Venezuela’s Largest Beer Producer Shuts Down

In this Friday, July 31, 2015, a Polar beer vendor makes his last weekend delivery to a liquor store in Caracas, Venezuela. Starting Monday, at least two of Polar's six beer plants is closing temporarily for lack of ingredients, affecting 25% of beer production in a country with one of …
AP Photo/Fernando Llano

Alimentos Polar, the corporation responsible for making 80 percent of Venezuela’s beer supply, has shut down all its beer plants after months of being denied the dollars necessary to buy malted barley for production. The shutdown threatens to completely deplete Venezuela’s beer supply.

Polar’s chief executive, Lorenzo Mendoza, has been demanding for months that the nation’s socialist government allow his corporation access to dollars for buying malted barley and other necessary goods to make beer. President Nicolás Maduro controls all private access to dollars, and with Venezuela suffering the world’s worst inflation rate, it is nearly impossible for companies to import products using the national bolívar currency. Maduro has denied Polar access to the money, and its international suppliers have run out of patience waiting for payments.

Mendoza has lamented that socialist laws prevent him from legally acquiring dollars through any supplier but the government. “Without approval and a supply of [foreign] currency to the suppliers, the company doesn’t have a way to operate… The company cannot go out and buy currency anywhere because it’s against the law,” the Wall Street Journal quotes him as saying.

Maduro has threatened to “reclaim,” or seize, the Polar company, which also produces soft drinks and some food products, if they shut down production plants, calling the shutdown a crime.
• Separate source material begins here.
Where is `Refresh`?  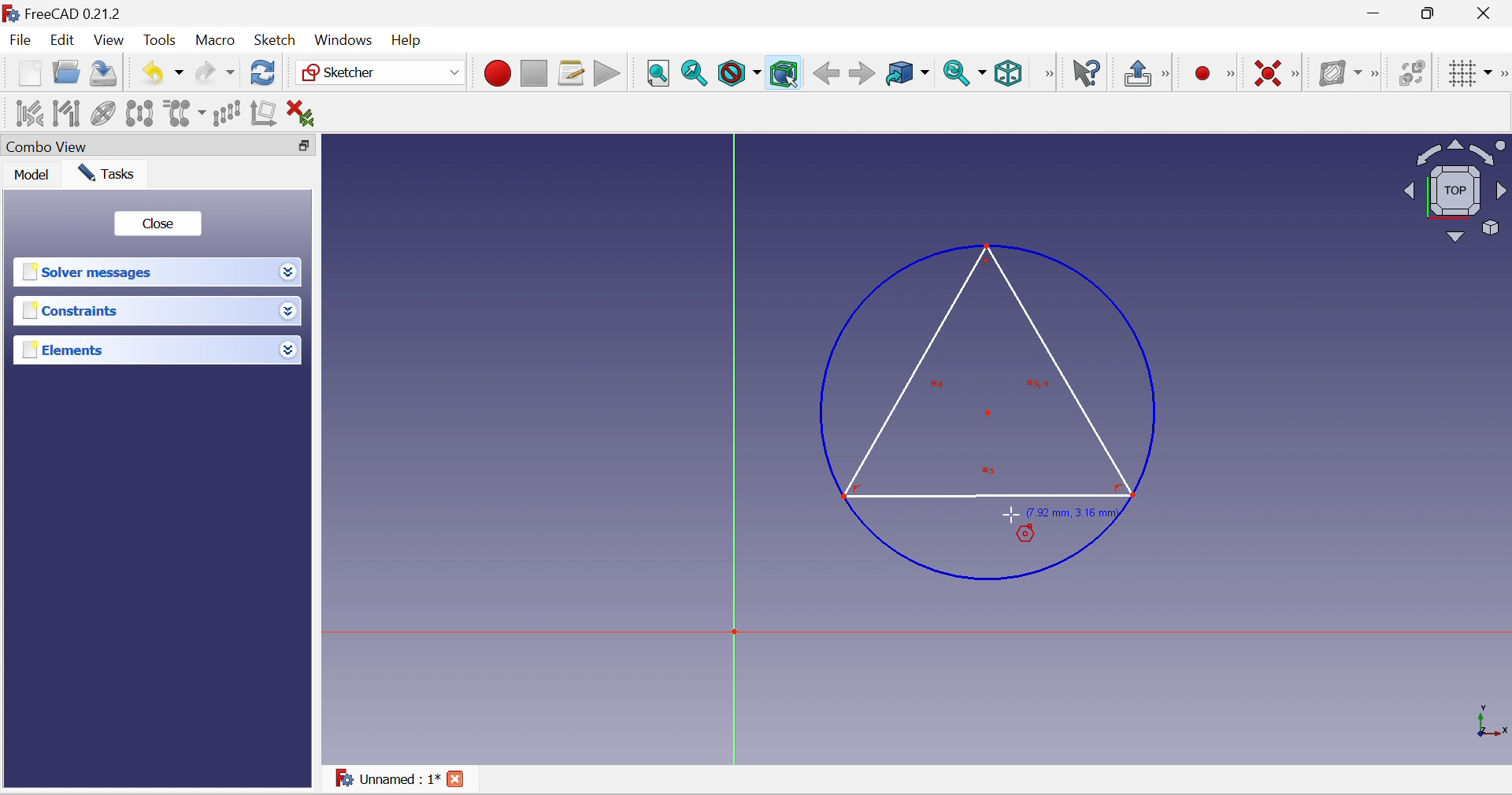
Refresh is located at coordinates (263, 74).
His only publicly produced solution has been for Mendoza to supply his corporation with locally-produced malted barley instead of importing it, which is impossible due to Venezuela’s inhospitable climate for barley.

Maduro has deemed Mendoza a “class enemy” and “head bigwig” due to Polar’s financial success in its 75-year history. Mendoza initially reacted to these attacks by penning an open letter to Maduro offering to negotiate with the government for access to dollars in April 2015, but his warnings that the company would soon run out of raw materials to make beer was ignored.

The shutdown affects 10,000 workers, with the company warning that they may have to dismiss up to 300,000 workers. What’s more, as the second-largest beer producer in the country, Regional Beer, is so small it would only be able to replace up to 20 percent of the market’s beer supply at full production speed, Venezuelans are likely to be left without beer indefinitely.

The lack of beer has forced the government to add whiskey to the list of rationed goods, which currently includes a variety of basic grocery items such as milk, vegetable oil, flour, toilet paper, and laundry detergent.

Former Polar plant workers who no longer have a source of income have taken to the streets of their relative cities, driving empty distribution trucks and forming vehicle caravans to block roads in protest.

“Our heart is the nation/We are part of the solution.”

“Today it is Polar Beer, tomorrow it could be your business.”

“This truck is empty because the government has taken its prime materials, but it is still full of will and effort.”

Beer joins hundreds of medications, birth control pills, breast implants, and most foods on the list of items Venezuelans either have absolutely no access to or must toil on six-hour grocery lines to acquire in rationed portions.